• WHAT YOU HAVE TO DO
Pictures are to be omitted; everything else in the data must be transcribed exactly.

• DATA
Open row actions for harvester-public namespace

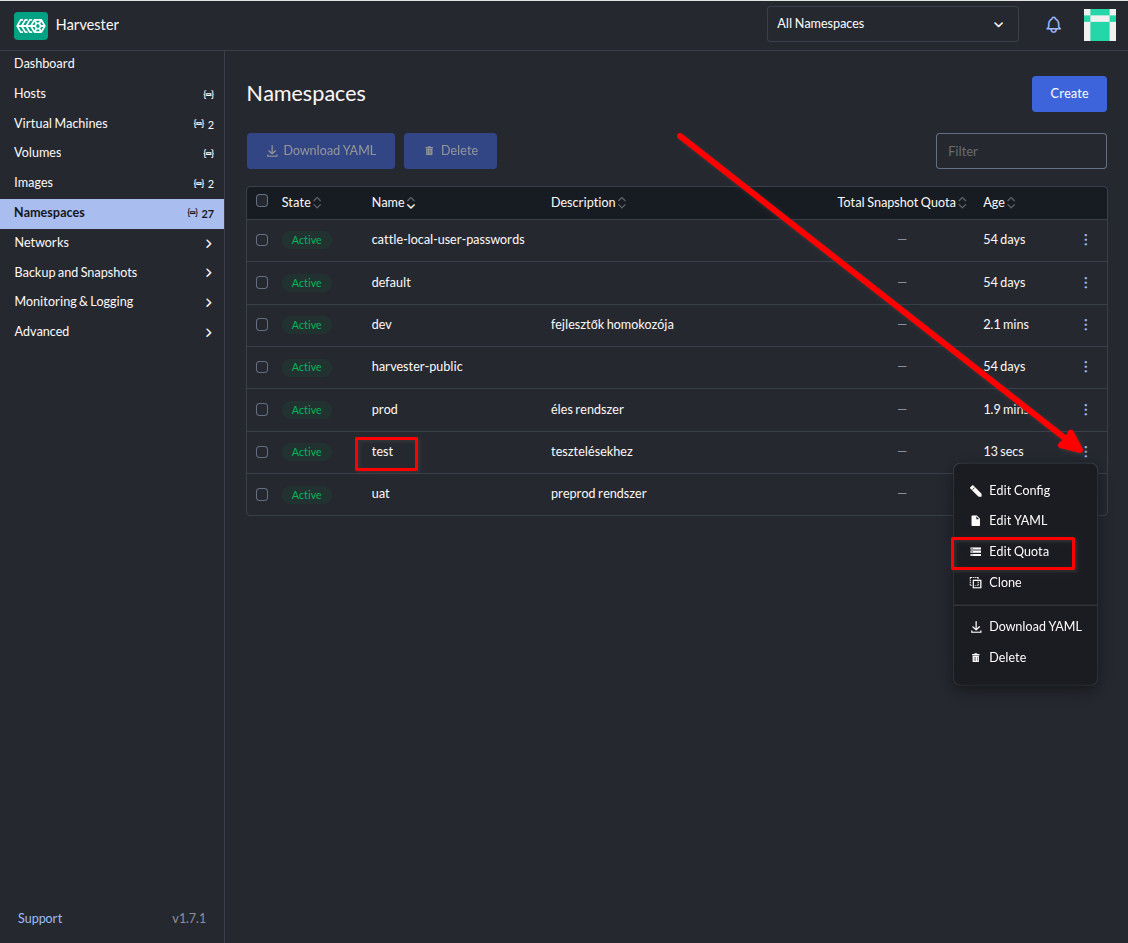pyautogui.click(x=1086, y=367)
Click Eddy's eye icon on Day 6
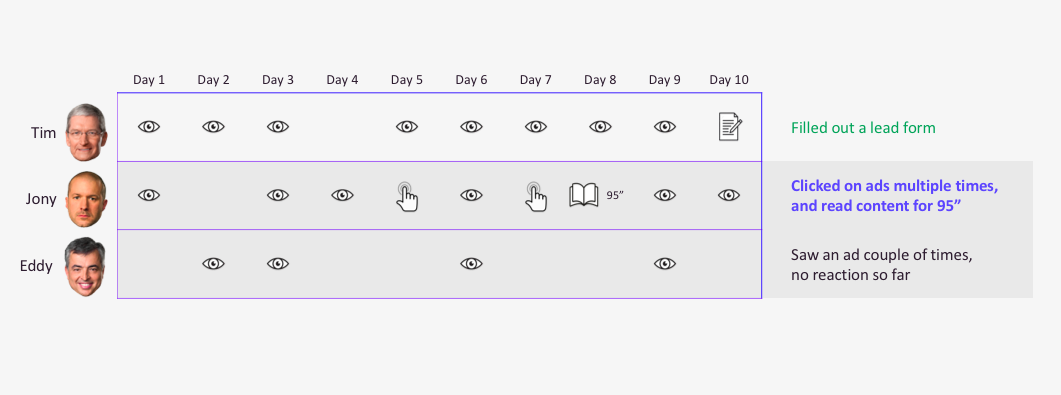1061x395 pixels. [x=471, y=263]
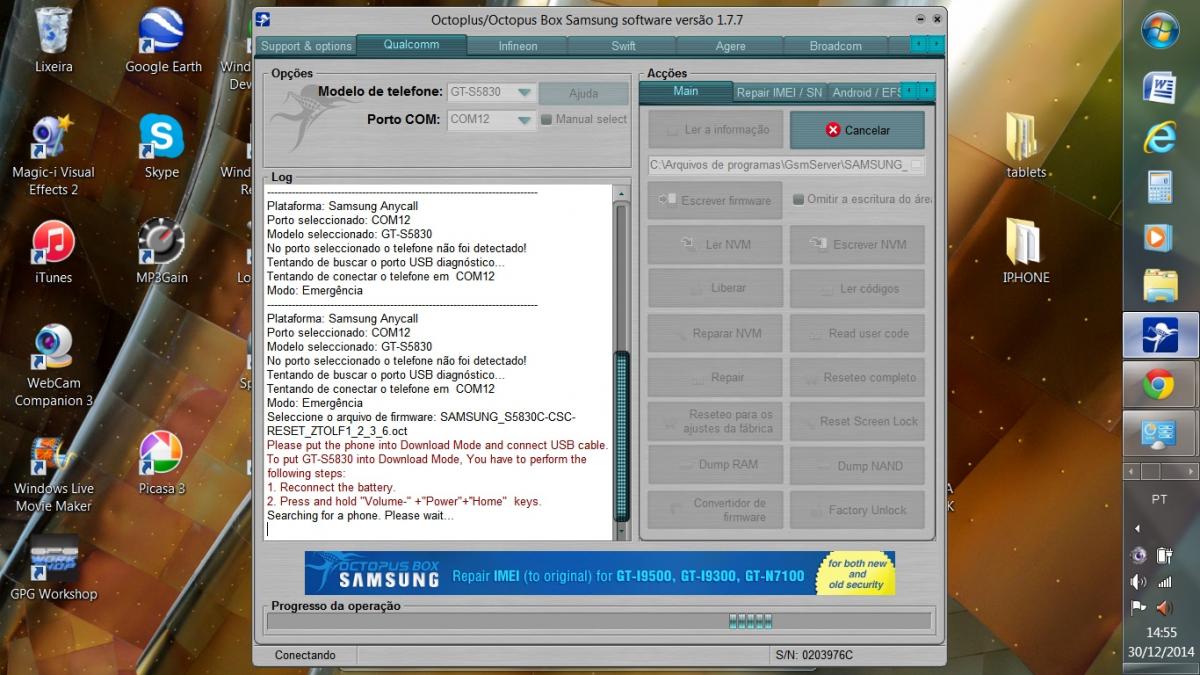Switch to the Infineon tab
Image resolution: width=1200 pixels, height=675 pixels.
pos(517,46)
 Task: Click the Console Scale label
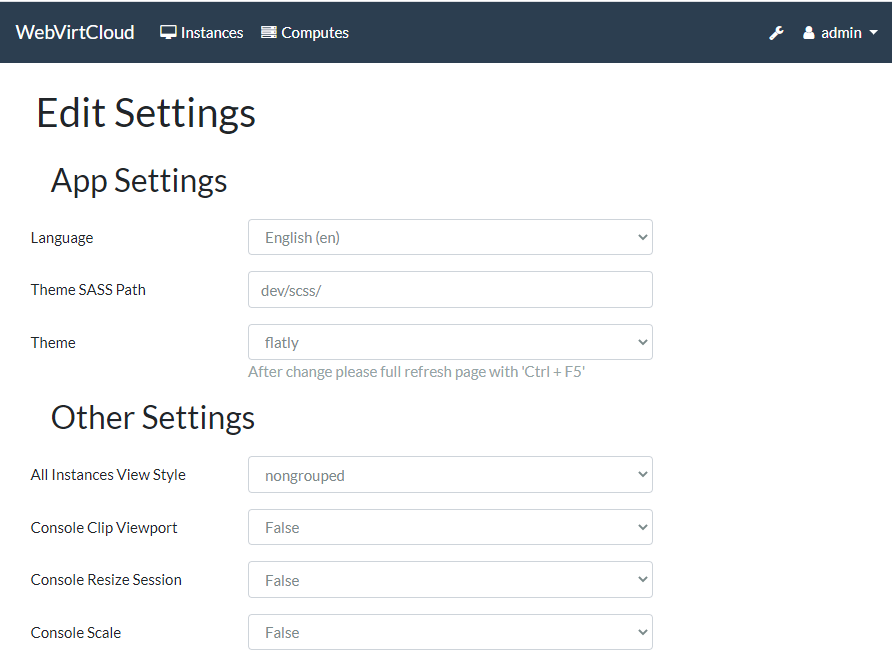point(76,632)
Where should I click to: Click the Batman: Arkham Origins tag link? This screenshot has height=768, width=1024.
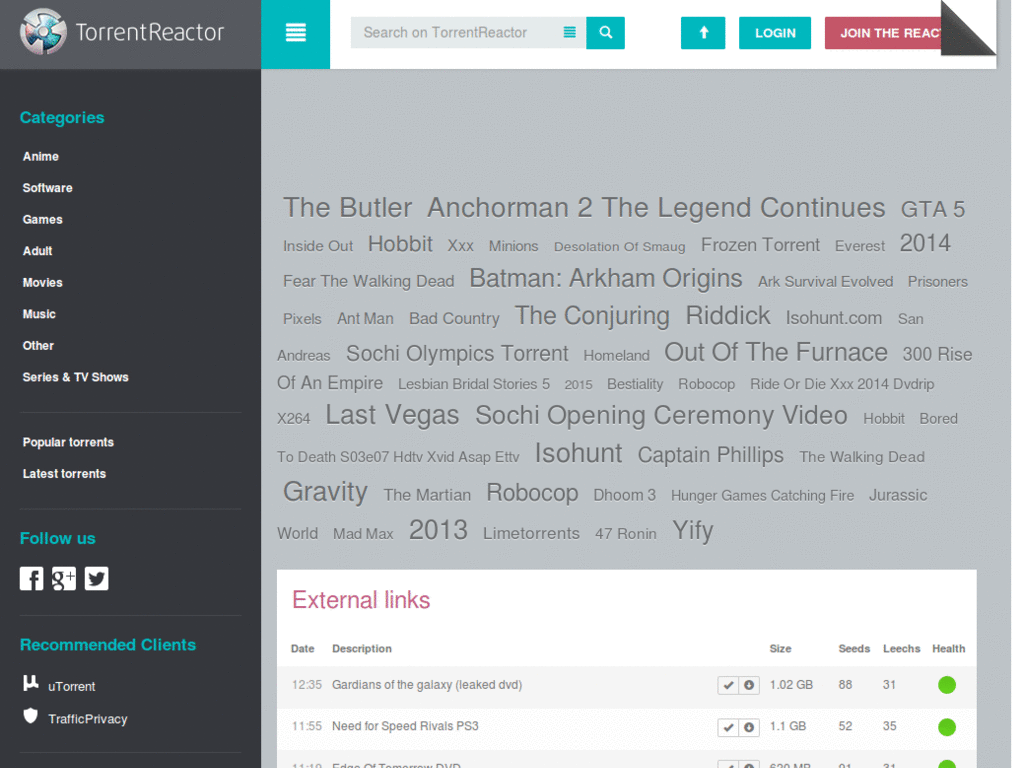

• EXERCISE OUTPUT
Open row actions for harvester-public namespace

pyautogui.click(x=1086, y=367)
Click Eddy's eye icon on Day 6
1061x395 pixels. [x=471, y=263]
Switch to the Infineon tab
Image resolution: width=1200 pixels, height=675 pixels.
pos(517,46)
 Task: Click the Console Scale label
point(76,632)
Where should I click to: Click the Batman: Arkham Origins tag link? This screenshot has height=768, width=1024.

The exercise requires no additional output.